[Saved entries]
+++
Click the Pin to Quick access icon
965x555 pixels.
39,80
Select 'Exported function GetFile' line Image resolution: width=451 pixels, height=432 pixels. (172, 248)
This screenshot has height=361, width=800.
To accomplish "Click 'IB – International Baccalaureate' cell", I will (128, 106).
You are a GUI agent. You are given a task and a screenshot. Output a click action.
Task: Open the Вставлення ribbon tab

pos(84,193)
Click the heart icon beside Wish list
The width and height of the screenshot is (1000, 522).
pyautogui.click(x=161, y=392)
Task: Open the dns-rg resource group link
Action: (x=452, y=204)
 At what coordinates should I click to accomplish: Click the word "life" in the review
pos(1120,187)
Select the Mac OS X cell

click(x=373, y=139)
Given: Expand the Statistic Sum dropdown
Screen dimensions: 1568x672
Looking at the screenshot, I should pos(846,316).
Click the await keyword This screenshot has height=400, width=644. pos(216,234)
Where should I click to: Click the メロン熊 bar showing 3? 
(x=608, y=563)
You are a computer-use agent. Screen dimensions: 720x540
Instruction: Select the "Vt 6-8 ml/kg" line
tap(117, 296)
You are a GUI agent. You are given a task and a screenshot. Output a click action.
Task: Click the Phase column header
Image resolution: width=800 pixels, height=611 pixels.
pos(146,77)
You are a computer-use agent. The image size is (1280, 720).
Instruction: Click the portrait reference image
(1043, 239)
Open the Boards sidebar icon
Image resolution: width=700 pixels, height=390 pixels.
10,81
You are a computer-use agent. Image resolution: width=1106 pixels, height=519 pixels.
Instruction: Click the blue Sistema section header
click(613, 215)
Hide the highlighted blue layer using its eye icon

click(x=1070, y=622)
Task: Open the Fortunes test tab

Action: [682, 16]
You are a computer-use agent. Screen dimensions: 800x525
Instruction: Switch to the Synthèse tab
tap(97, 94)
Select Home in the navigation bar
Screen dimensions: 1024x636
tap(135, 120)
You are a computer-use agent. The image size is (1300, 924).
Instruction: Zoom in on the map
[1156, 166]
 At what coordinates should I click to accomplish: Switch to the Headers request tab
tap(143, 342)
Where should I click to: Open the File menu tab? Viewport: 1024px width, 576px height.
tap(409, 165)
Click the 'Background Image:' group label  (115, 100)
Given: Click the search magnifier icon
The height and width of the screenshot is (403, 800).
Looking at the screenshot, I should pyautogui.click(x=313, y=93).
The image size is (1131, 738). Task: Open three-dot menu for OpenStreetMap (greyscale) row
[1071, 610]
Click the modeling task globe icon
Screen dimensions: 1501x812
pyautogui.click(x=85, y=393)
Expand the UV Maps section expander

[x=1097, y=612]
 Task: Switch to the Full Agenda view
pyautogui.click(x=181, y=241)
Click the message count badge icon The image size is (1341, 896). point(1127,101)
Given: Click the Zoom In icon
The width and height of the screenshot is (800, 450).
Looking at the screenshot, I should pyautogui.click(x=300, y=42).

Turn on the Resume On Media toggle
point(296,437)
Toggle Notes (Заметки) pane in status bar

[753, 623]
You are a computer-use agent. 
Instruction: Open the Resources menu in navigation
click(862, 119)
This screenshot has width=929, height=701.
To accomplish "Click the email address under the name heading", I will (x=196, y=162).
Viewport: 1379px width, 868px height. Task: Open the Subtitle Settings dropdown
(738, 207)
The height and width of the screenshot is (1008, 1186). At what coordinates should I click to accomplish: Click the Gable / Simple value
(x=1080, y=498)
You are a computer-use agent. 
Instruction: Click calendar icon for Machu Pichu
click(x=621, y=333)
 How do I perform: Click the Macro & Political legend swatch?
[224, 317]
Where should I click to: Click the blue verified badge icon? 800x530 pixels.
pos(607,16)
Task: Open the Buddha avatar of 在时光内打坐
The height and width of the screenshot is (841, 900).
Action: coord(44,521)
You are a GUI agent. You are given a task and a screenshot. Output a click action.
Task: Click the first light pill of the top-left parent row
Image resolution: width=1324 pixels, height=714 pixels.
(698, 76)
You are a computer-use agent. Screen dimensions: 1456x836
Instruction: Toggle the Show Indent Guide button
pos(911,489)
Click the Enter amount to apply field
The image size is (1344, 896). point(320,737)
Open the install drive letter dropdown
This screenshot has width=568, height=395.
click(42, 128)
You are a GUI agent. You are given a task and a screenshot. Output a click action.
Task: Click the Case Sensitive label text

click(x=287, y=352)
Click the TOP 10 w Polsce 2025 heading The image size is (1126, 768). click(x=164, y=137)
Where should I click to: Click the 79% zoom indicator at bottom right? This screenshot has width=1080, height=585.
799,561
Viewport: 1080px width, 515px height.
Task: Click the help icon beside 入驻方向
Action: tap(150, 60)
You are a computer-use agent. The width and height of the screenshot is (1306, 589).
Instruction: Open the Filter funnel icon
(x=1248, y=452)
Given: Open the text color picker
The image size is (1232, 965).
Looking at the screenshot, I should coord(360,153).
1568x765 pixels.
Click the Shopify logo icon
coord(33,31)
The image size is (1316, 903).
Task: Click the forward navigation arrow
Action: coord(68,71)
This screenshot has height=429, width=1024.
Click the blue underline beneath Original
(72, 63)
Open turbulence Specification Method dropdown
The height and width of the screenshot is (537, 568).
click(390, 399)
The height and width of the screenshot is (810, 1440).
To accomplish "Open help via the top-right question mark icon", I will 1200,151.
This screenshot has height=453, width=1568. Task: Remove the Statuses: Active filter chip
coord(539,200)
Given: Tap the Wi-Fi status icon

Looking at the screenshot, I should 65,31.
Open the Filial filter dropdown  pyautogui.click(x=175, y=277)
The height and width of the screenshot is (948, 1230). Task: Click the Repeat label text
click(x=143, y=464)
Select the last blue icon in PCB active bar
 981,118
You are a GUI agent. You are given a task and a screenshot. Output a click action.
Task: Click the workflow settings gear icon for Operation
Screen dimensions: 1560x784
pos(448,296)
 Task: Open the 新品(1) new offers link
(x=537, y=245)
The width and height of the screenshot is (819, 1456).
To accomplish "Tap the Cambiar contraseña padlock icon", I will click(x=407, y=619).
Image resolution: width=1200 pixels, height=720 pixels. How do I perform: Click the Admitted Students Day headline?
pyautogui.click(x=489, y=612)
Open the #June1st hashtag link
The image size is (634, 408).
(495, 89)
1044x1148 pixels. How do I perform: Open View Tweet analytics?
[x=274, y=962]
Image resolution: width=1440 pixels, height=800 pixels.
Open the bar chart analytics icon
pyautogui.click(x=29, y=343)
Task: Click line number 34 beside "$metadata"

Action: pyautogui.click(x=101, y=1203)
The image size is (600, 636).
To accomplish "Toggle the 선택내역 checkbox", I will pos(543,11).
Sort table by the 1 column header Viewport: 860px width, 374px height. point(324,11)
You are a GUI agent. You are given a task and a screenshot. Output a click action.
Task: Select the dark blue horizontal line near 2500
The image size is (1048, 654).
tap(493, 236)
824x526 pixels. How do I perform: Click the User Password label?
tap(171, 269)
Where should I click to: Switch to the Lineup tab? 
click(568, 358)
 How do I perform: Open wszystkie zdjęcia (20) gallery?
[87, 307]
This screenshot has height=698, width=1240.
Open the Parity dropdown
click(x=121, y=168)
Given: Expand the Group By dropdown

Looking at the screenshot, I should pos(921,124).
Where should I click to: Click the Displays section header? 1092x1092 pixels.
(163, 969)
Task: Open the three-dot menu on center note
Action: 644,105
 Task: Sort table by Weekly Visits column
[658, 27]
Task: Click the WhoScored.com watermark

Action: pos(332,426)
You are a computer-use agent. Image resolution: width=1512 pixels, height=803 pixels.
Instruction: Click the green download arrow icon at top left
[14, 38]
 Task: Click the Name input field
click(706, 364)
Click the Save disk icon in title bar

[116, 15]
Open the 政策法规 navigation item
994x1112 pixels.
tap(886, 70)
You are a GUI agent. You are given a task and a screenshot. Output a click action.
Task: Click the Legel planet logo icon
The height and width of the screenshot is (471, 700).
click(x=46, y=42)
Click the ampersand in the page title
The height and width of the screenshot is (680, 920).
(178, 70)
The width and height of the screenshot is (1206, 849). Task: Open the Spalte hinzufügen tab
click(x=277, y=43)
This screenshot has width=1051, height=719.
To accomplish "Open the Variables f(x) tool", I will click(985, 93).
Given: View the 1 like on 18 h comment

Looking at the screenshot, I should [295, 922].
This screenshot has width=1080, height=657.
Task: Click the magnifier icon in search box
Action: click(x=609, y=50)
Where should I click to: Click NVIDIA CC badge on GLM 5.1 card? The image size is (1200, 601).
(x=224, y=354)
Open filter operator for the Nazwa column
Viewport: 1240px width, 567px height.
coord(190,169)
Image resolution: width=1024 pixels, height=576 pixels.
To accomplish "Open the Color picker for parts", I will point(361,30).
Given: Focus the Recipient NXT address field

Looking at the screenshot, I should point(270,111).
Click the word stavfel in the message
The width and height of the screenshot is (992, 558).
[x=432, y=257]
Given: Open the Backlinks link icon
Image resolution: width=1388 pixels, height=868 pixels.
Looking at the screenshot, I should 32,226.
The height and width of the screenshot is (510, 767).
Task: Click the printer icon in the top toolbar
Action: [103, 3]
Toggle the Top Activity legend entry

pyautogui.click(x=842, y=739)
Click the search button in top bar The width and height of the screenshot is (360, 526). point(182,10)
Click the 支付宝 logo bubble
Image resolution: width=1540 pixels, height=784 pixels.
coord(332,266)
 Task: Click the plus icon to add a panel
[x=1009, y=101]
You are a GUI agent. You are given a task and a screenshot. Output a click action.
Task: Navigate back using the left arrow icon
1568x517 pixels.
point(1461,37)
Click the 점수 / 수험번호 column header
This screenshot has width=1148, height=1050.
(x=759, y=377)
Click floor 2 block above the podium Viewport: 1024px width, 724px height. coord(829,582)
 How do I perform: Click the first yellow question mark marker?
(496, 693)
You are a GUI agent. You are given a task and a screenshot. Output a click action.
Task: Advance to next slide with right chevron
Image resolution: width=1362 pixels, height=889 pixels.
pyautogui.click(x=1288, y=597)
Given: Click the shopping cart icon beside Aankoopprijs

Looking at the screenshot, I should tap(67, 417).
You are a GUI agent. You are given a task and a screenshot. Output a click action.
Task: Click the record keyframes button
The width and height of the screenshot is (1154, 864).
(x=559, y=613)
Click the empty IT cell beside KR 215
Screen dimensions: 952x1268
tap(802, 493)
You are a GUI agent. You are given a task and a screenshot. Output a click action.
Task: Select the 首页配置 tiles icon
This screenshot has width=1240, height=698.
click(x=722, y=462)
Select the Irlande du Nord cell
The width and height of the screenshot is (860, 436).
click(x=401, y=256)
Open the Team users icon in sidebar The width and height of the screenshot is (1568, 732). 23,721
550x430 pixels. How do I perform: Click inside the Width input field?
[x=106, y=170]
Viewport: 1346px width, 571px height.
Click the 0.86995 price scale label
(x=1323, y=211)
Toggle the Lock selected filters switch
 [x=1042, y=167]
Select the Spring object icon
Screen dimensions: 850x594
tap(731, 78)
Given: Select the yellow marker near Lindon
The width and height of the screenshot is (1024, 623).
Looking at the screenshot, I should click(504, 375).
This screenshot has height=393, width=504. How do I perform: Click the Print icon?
+++
### What is expected
Look above for the line with "The width and height of the screenshot is (1000, 522)." and the line with "You are a computer-use agent. Image resolution: width=1106". Retype those two lines and every line between them exactly, adding nothing.

### Exercise answer
The width and height of the screenshot is (1000, 522).
pyautogui.click(x=161, y=392)
Task: Open the dns-rg resource group link
Action: (x=452, y=204)
 At what coordinates should I click to accomplish: Click the word "life" in the review
pos(1120,187)
Select the Mac OS X cell

click(x=373, y=139)
Given: Expand the Statistic Sum dropdown
Screen dimensions: 1568x672
Looking at the screenshot, I should pos(846,316).
Click the await keyword This screenshot has height=400, width=644. pos(216,234)
Where should I click to: Click the メロン熊 bar showing 3? 
(x=608, y=563)
You are a computer-use agent. Screen dimensions: 720x540
Instruction: Select the "Vt 6-8 ml/kg" line
tap(117, 296)
You are a GUI agent. You are given a task and a screenshot. Output a click action.
Task: Click the Phase column header
Image resolution: width=800 pixels, height=611 pixels.
pos(146,77)
You are a computer-use agent. The image size is (1280, 720).
Instruction: Click the portrait reference image
(1043, 239)
Open the Boards sidebar icon
Image resolution: width=700 pixels, height=390 pixels.
10,81
You are a computer-use agent. Image resolution: width=1106 pixels, height=519 pixels.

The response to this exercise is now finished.